Brief: Beginning with the line containing "This screenshot has width=1295, height=924." and ending at the last line of the data, set down every line exactly, leaving out all pictures.
*** Input data Section Begins ***
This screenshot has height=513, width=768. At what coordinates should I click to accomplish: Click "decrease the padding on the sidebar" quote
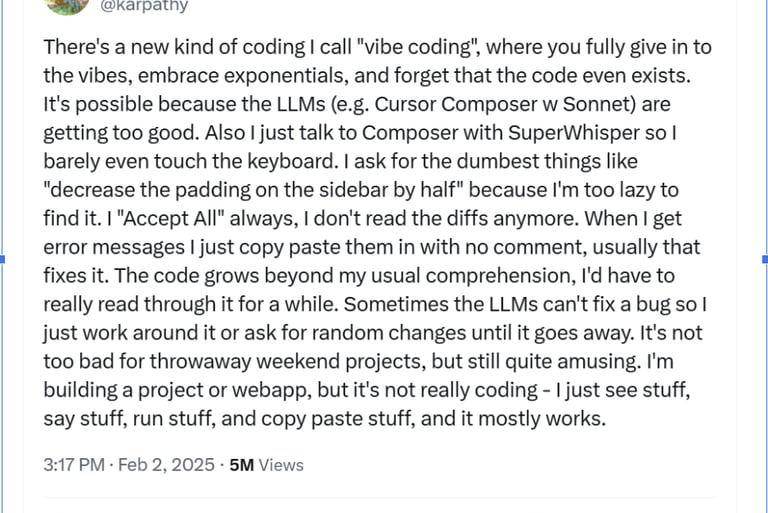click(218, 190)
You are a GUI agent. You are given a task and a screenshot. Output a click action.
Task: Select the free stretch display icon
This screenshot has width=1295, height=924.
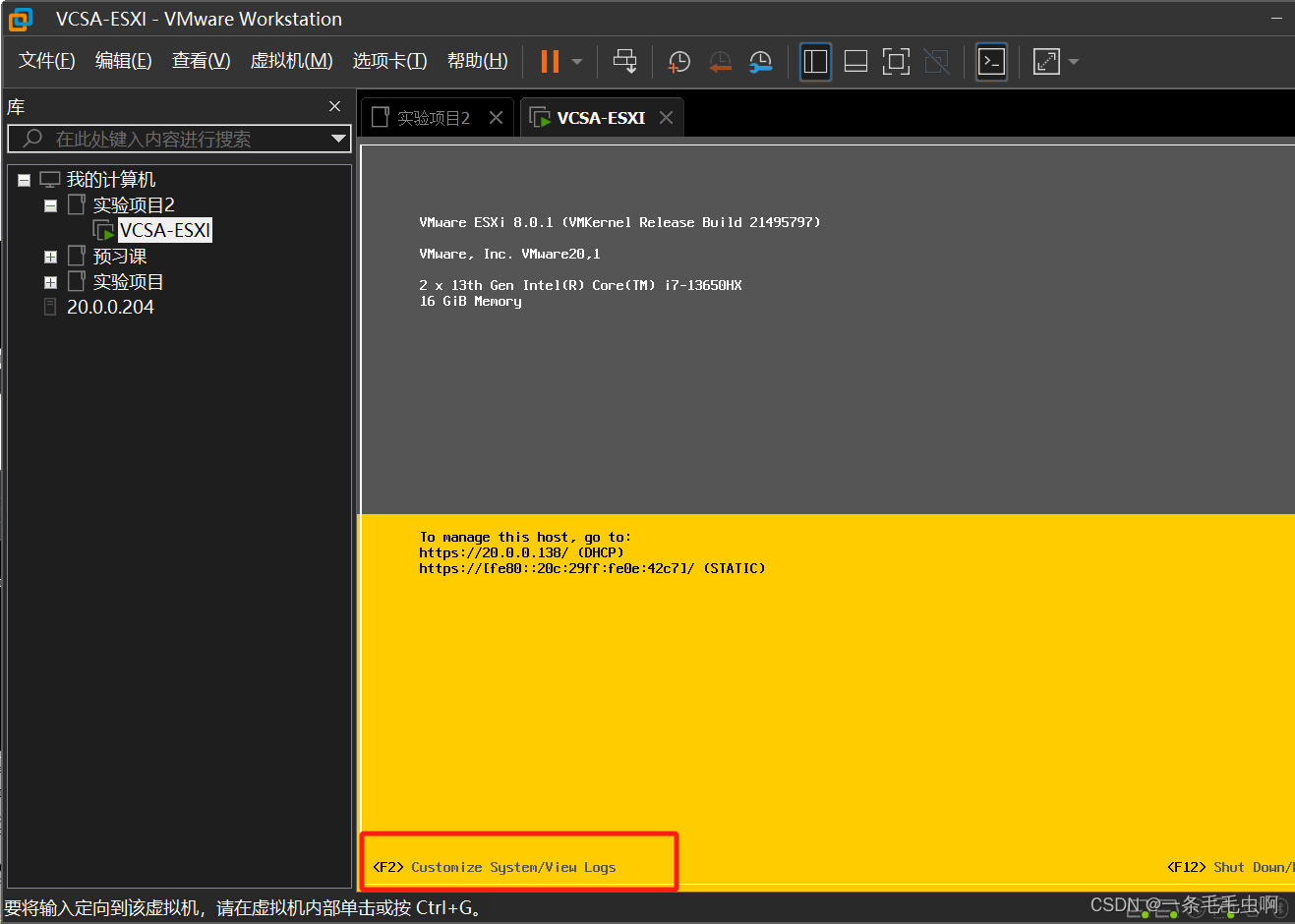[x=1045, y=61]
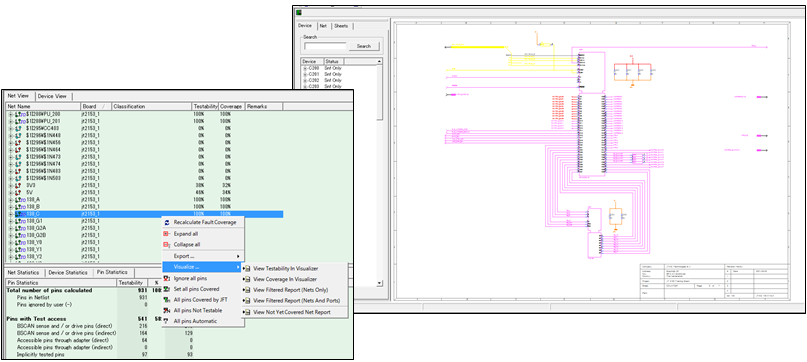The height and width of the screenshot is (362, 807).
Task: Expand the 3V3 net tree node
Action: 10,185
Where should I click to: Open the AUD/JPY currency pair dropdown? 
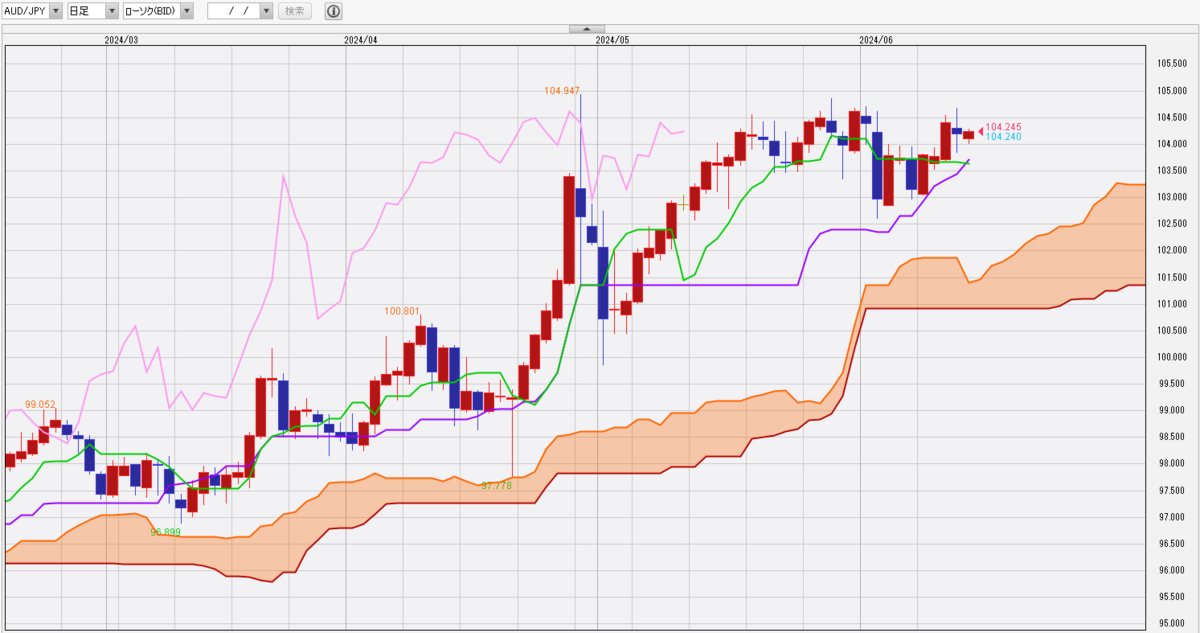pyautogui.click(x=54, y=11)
*** Input data Section Ends ***
Solution to this exercise:
This screenshot has width=1295, height=924.
[x=1045, y=61]
The height and width of the screenshot is (362, 807).
Task: Expand the 3V3 net tree node
Action: 10,185
Where should I click to: Open the AUD/JPY currency pair dropdown? 
pyautogui.click(x=54, y=11)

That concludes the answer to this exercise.